There used to be this guy at the gym, never knew his name, but he was apparently super duper old, looked like 90, walking on the treadmill at about the 4 speed. Turns out, he ALSO had a bitchin’ cherry-red ride and (this part I cannot confirm, only heard from a reliable source) he had a super-young girlfriend. Dude has game that exceeds the ages. Or a lot of money.
Can’t get enough of those squatting hunks!
There is a guy at my gym, my partner and I call him “Candy Pants” because he has one of the most phenomenal ass. Even I stopped in my tracks once when he was doing walking squats.

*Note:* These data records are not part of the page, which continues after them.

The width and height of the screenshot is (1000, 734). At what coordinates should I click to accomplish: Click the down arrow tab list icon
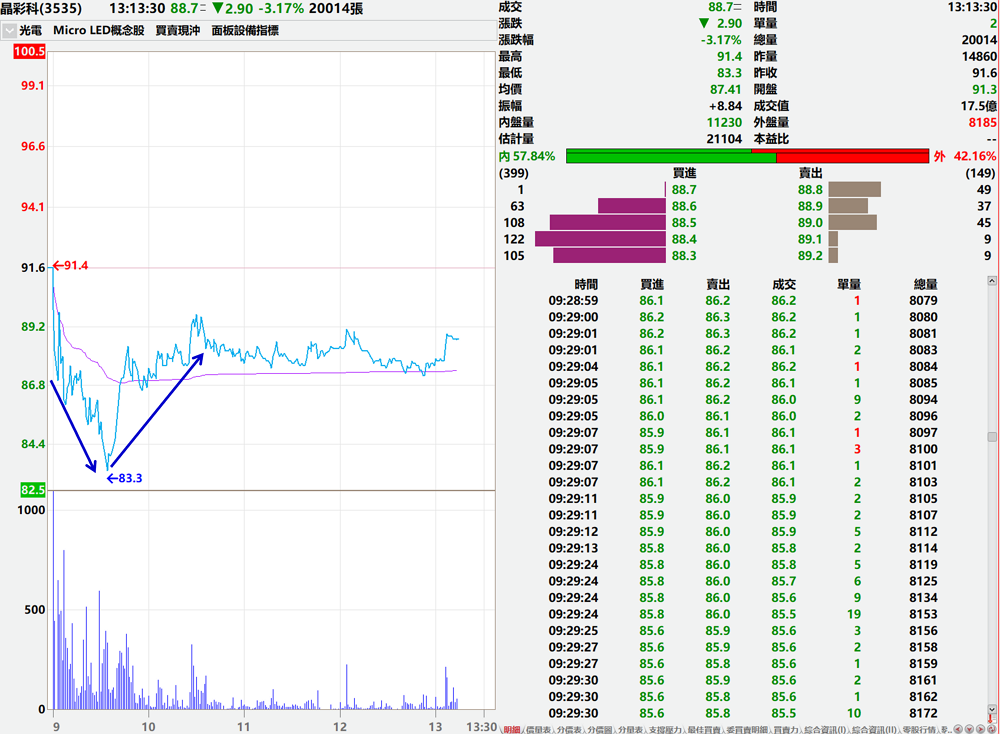[969, 729]
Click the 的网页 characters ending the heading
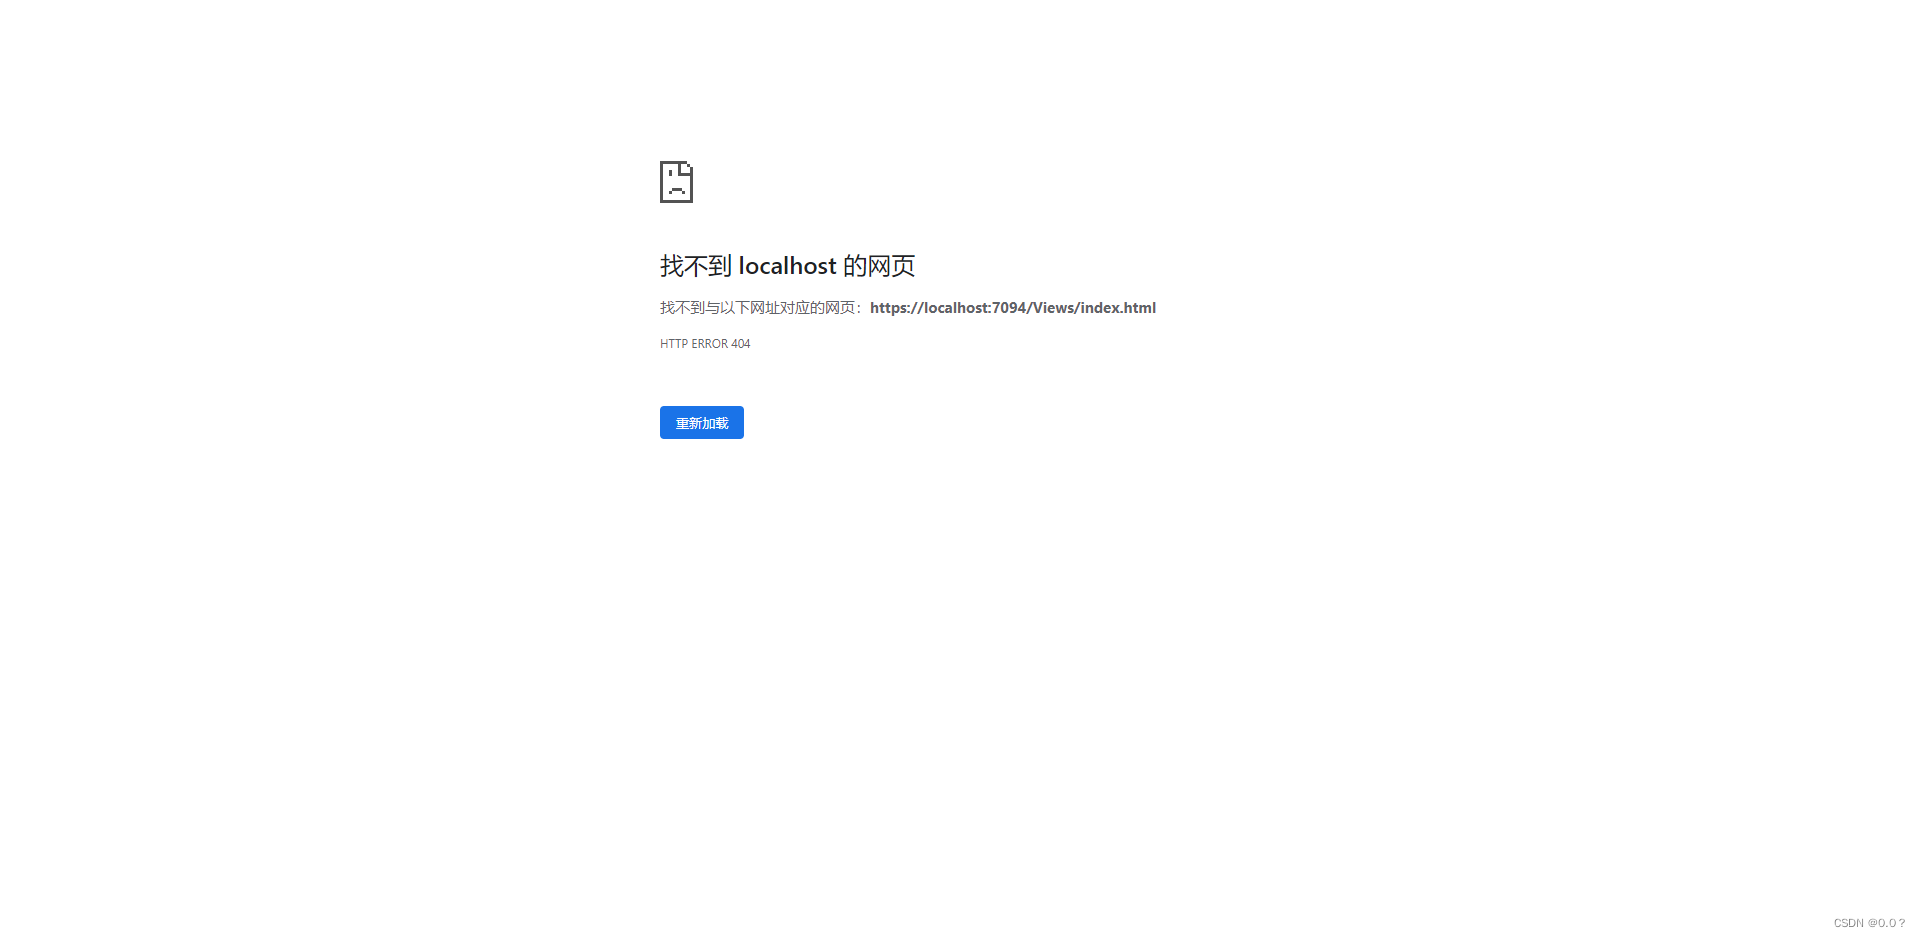Viewport: 1920px width, 937px height. point(879,266)
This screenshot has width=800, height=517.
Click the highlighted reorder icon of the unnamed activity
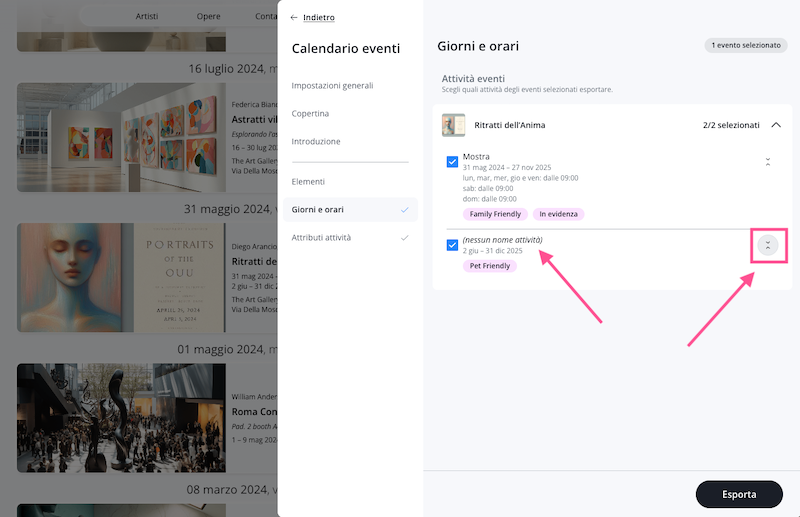pos(767,245)
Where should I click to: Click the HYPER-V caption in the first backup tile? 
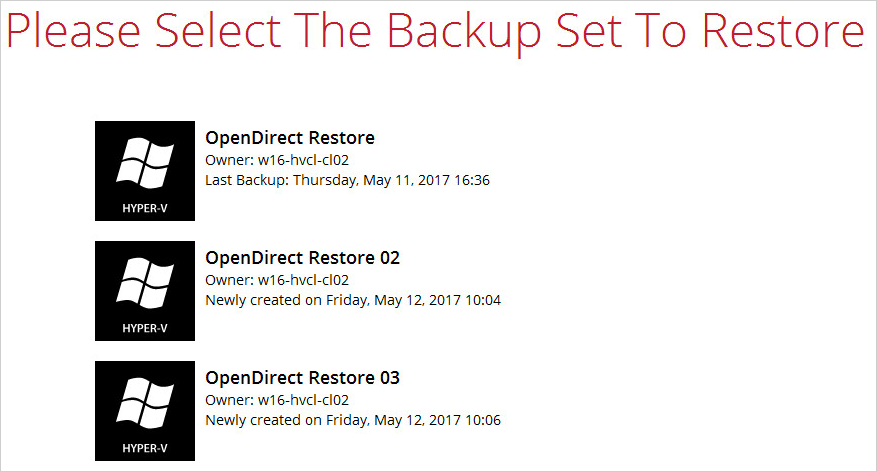coord(145,208)
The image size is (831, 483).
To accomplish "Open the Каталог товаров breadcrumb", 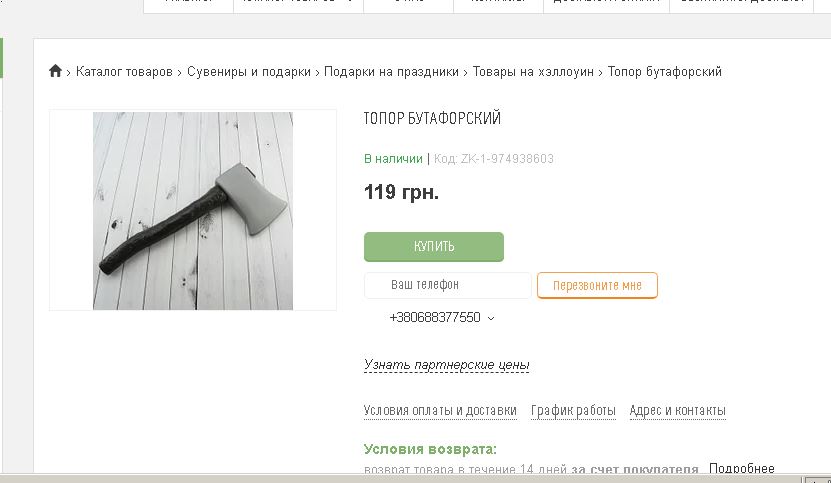I will [x=124, y=72].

There used to be this guy at the gym, never knew his name, but he was apparently super duper old, looked like 90, walking on the treadmill at about the 4 speed. Turns out, he ALSO had a bitchin’ cherry-red ride and (this part I cannot confirm, only heard from a reliable source) he had a super-young girlfriend. Dude has game that exceeds the ages. Or a lot of money.
So this is why I get stared at sometimes while in the gym.
Dude, you got a lot to learn from life hacks, or better yet nitro x. I heard they put gyms out of business for good!